Anyone who's tried to put on a stoic face while battling illness will relate to Christine Schwab's Take Me Home from the Oscars. Schwab describes the terrible difficulties of trying to maintain her high-powered life in fashion and television while managing the often-debilitating pain of rheumatoid arthritis. In an industry that prizes youth and beauty above all else, she was often forced to hide her disease from all but her closest family. Performer Amanda Carlin does an ideal job bringing Shwab's brave and honest account to life, and the story of Schwab's never-ending determination is sure to inspire hope and resolve in other sufferers.
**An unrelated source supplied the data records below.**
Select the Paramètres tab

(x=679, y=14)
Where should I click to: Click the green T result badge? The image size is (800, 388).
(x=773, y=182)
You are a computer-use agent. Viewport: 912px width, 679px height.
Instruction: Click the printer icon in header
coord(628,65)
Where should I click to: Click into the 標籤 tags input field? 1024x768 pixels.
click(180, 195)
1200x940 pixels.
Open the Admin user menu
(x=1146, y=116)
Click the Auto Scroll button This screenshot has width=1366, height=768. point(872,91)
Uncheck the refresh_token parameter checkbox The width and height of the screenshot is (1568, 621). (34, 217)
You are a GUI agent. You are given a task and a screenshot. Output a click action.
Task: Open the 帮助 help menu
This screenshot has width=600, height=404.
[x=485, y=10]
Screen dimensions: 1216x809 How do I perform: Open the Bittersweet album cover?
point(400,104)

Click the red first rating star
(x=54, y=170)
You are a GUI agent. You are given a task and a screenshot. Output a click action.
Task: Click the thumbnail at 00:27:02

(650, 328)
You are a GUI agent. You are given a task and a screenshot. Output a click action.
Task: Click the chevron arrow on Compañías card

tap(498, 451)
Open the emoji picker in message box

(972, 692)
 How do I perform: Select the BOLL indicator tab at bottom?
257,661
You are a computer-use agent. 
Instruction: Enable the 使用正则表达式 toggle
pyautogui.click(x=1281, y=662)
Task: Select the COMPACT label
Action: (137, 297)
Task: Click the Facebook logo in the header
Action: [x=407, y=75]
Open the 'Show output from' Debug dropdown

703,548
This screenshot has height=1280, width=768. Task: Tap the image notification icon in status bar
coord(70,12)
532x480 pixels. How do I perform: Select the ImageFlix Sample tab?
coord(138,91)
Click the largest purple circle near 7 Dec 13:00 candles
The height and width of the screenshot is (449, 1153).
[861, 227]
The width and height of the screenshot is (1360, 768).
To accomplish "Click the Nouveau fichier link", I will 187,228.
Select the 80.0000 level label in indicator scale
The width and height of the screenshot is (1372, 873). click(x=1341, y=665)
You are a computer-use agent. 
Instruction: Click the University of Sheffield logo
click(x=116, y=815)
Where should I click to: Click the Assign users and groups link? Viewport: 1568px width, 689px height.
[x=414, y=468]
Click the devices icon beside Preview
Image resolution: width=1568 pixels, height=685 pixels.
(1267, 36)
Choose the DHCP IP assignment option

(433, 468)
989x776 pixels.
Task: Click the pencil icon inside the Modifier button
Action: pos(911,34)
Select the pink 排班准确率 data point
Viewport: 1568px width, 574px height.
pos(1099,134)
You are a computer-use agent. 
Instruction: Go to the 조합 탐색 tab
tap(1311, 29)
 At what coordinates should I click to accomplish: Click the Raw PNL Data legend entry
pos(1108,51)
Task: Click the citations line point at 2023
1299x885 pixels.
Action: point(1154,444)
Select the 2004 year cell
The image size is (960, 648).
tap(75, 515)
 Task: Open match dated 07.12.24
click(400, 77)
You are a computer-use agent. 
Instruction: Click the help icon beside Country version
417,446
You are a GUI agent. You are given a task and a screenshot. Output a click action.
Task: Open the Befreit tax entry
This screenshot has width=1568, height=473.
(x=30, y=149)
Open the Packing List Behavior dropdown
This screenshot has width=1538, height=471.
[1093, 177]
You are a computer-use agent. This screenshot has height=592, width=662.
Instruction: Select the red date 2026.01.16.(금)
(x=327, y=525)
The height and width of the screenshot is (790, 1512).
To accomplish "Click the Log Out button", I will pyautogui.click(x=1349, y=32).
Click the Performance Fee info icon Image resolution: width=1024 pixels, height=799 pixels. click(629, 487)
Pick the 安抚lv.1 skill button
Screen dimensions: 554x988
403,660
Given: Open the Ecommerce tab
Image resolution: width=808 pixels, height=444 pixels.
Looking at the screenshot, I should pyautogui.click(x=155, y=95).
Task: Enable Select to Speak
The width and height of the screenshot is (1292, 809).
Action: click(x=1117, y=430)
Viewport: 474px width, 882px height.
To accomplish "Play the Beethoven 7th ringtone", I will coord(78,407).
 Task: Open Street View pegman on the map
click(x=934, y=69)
Christine Schwab has lived a life of Hollywood and New York glamour most people can only dream about. For 20 years she appeared as a fashion and beauty reporter on the nation's leading television shows including, Live with Regis & Kelly, Oprah!, The Today Show, Entertainment Tonight, and NBC Nightly News. She dined with celebrities, met US Presidents, attended numerous Oscars, Emmys and Golden Globes, published two books and was featured in and wrote for many of the most popular magazines while living a thrilling personal and public life married to a powerful Hollywood executive. But for most of those years, she was hiding a devastating illness that threatened to take over her entire life.
In Take Me Home from the Oscars, Schwab tells for the first time her story of living an amazing life in television while suffering from rheumatoid arthritis. Schwab recounts with incredible honesty how on the same day she produced and appeared in a major makeover segment for Live with Regis & Kelly in New York and then raced to Chicago to appear on Oprah!, all while balancing medications to ward off the relentless pain that plagued her on-camera and off. She shares an enchanted evening at the Oscars and the unpredictable arthritis pain that cut it heartbreakingly short. She re-lives being driven to deceive herself and others in a career that demands timeless beauty and youth.
Schwab kept her career alive through determination, deception, and hope. In Take Me Home from the Oscars, she takes us behind the scenes in Hollywood and New York, and behind her public persona to the 19-year journey through drug trials and treatment at the UCLA Medical Center. Listeners will root for her at every step, and cheer when she ultimately finds remission and her new life's work as a spokesperson for the National Arthritis Foundation. This is a book of hope for anyone dealing with adversity in their life.
I have never watched the Oscars, am not into fashion, and don't even have cable TV, but I do have RA, and this book was just what I needed to hear. It is real, and yet offers hope and encouragement without being silly.